Cyber Incident Victim: Ola Finance

On March 31, 2022, decentralized lending platform Ola Finance reported a security breach resulting in the theft of approximately $4.67 million in cryptocurrency. Blockchain analysis firm PeckShield identified the attack, detailing losses of 216,964.18 USDC, 507,216.68 BUSD, 200,000.00 fUSD, 550.45 WETH, 26.25 WBTC, and 1,240,000.00 FUSE tokens. The exploit leveraged a reentrancy vulnerability—a type of smart contract flaw enabling attackers to repeatedly withdraw funds before transactions finalized. This method had previously compromised other DeFi platforms, including Cream Finance ($29 million in August 2021) and Revest Finance ($2 million days earlier). Ola Finance operated as a lending infrastructure provider for Fuse Networks, which managed the network, and Voltage Finance, which supplied the user interface. The incident occurred amid heightened DeFi security concerns, following the $625.5 million Ronin Network hack days prior.

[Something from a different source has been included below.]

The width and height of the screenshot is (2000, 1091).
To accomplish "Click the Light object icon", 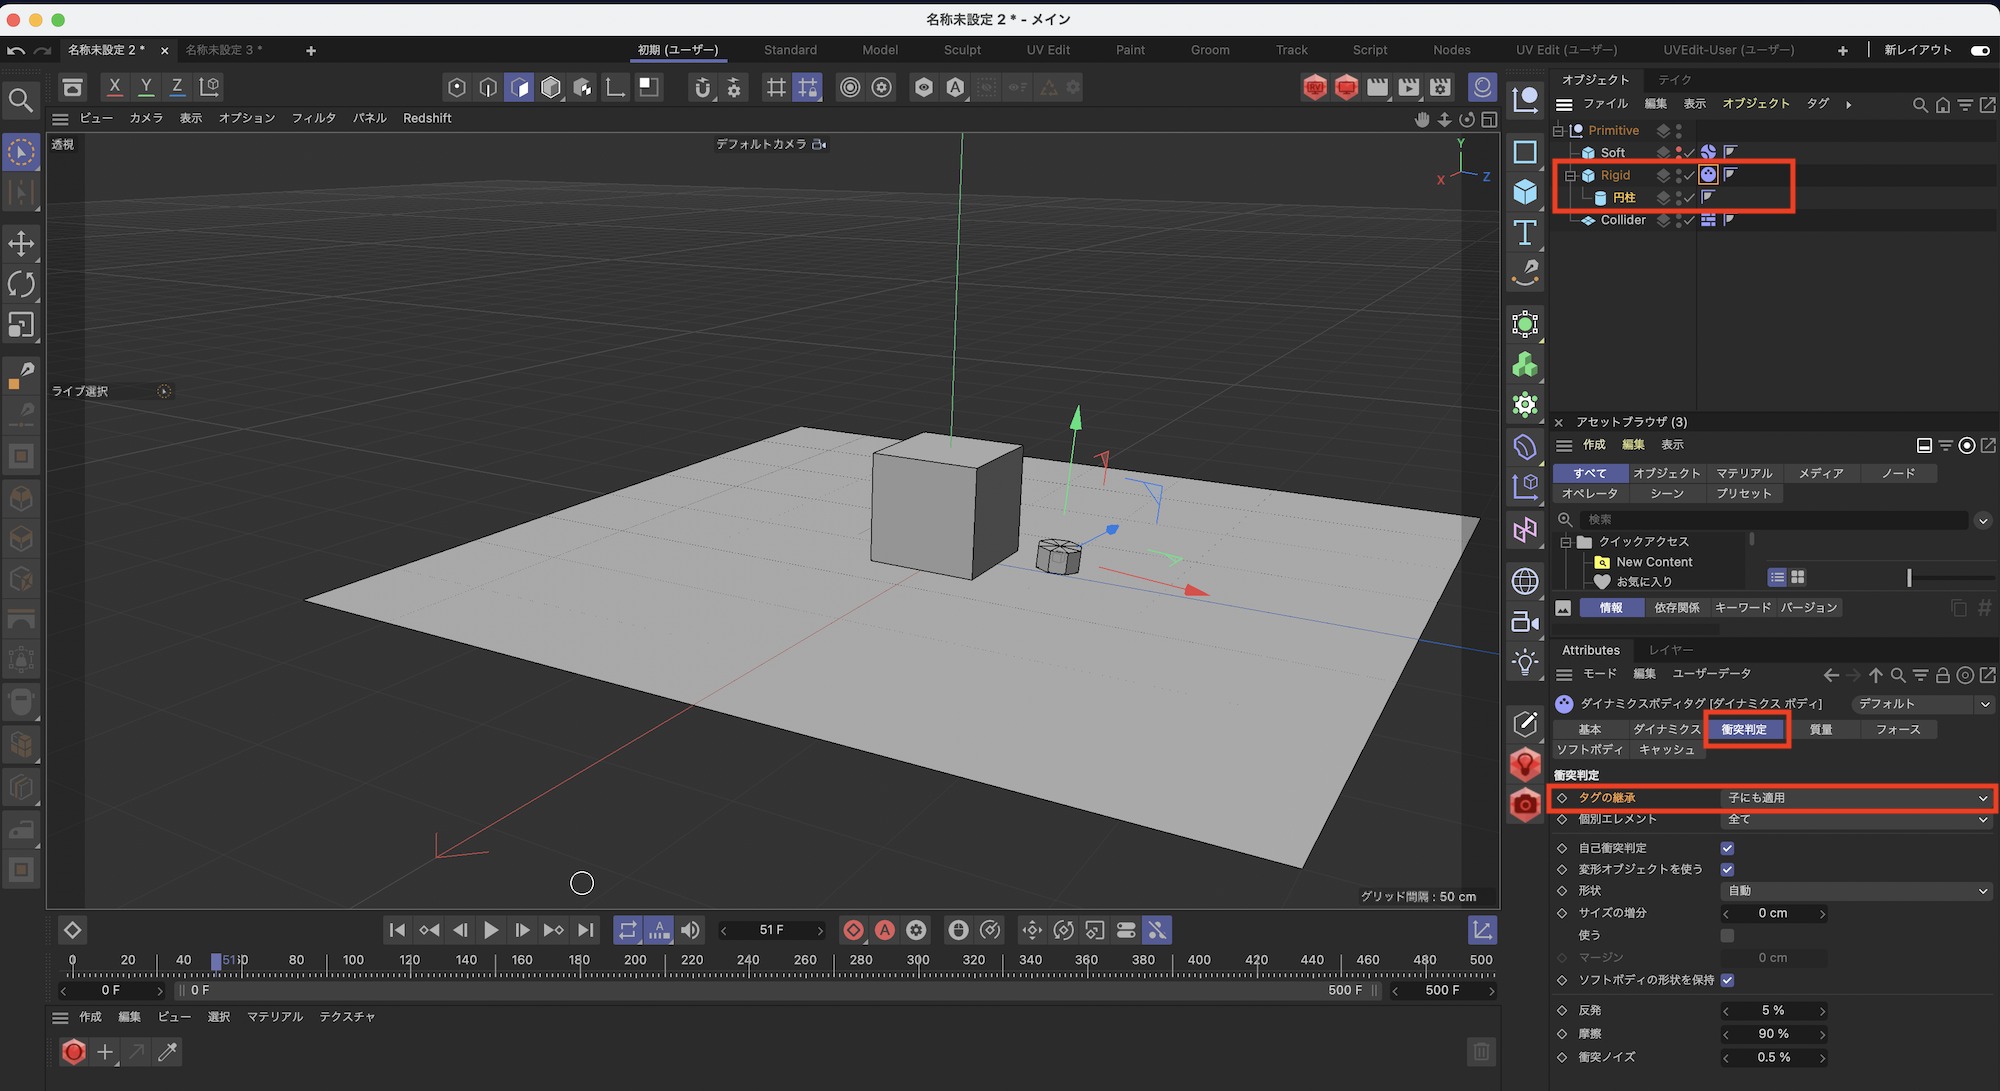I will [x=1525, y=662].
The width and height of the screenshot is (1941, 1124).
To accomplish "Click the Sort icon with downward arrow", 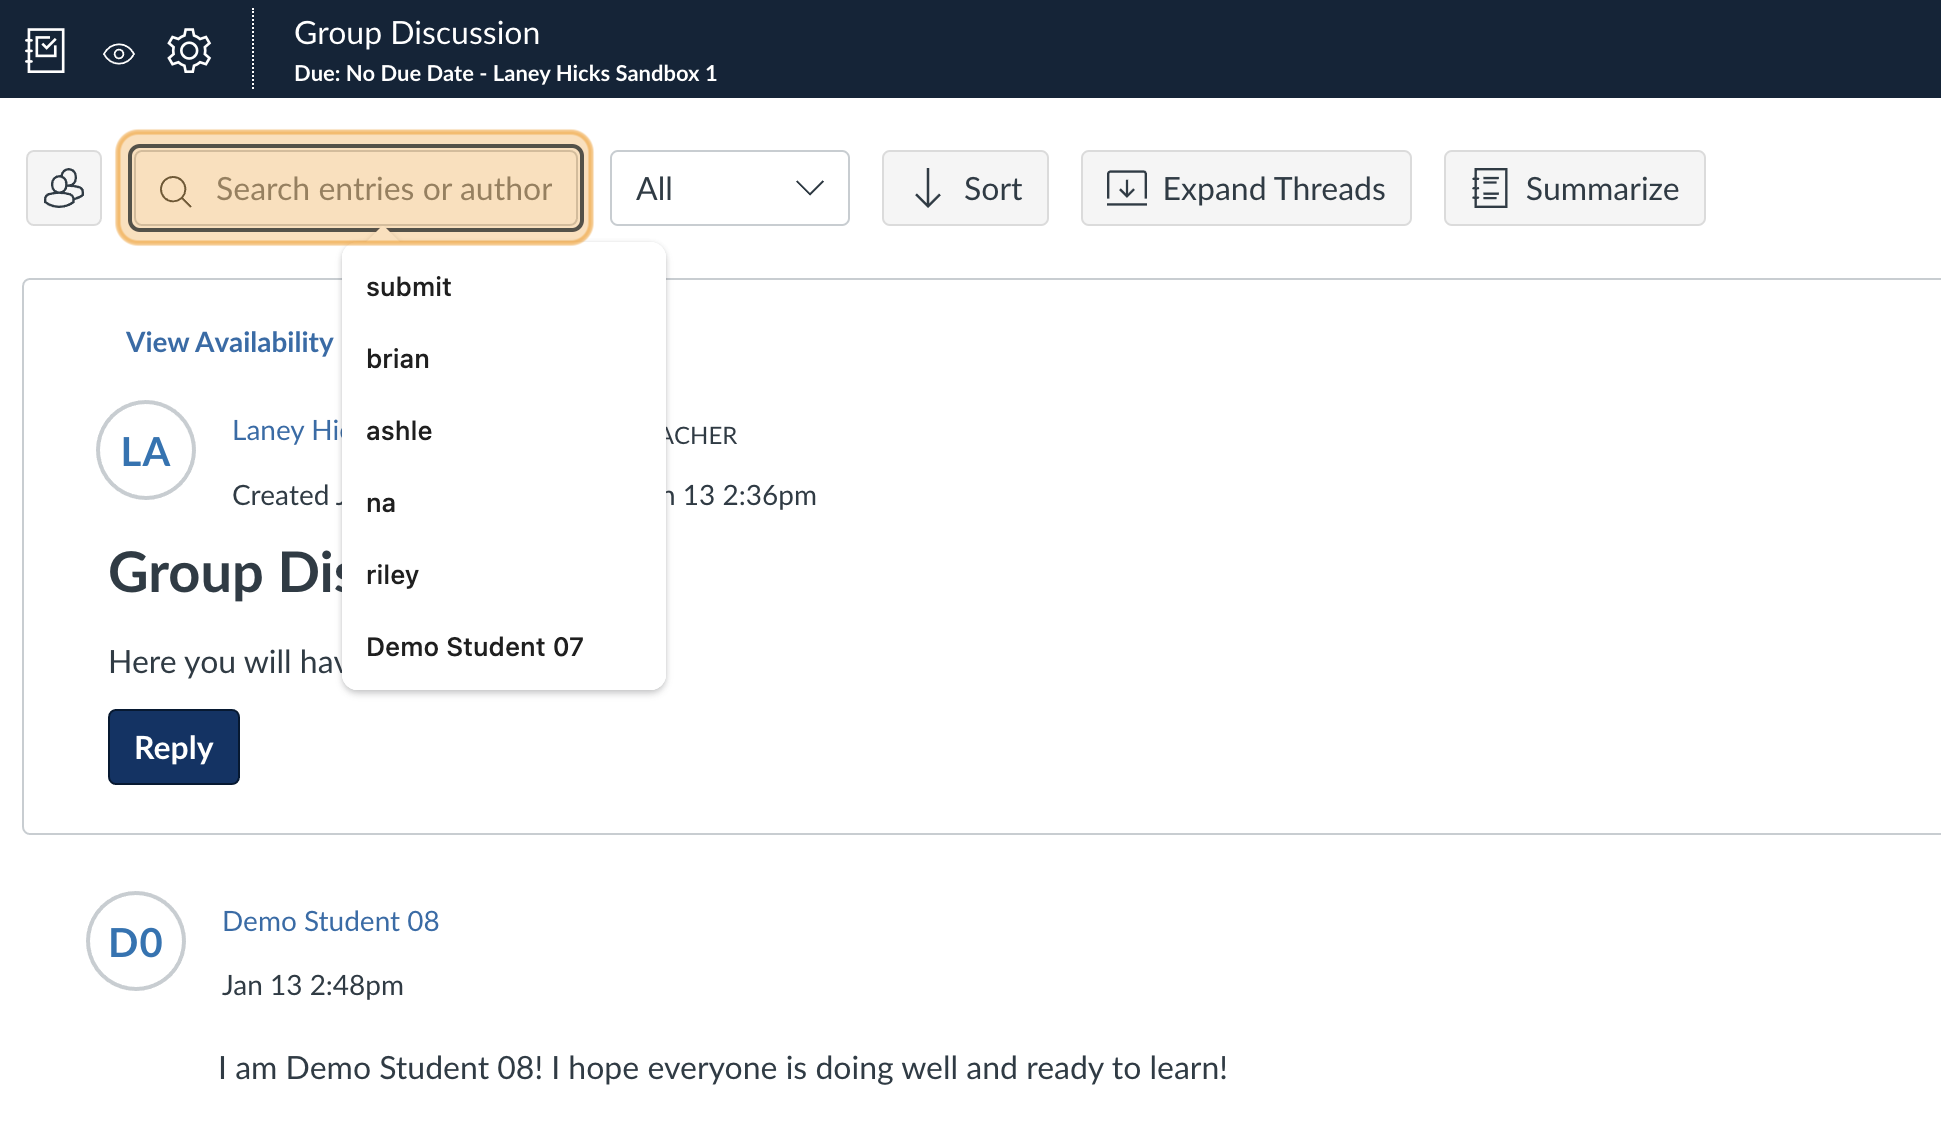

Upon detecting the exploit, Ola Finance immediately paused borrowing across all lending networks and halted new token minting. To mitigate borrower impacts, interest rate models were adjusted to 0% APY, preventing inflated interest accrual during the disruption. The platform advised users with existing loans against repayments until operations resumed, as collateral withdrawals remained blocked. Ola Finance collaborated with Fuse and external experts to trace the attacker and initiated efforts to negotiate a bounty-for-funds-return agreement—a tactic previously attempted by other exploited DeFi protocols with mixed results. A comprehensive patch was under development, requiring auditing before reactivating Voltage’s lending services. The attack underscored systemic risks in DeFi ecosystems, with Chainalysis noting $2.2 billion stolen from such protocols in 2021 alone. Operational disruptions and financial losses highlighted vulnerabilities in interconnected lending infrastructures reliant on smart contract security.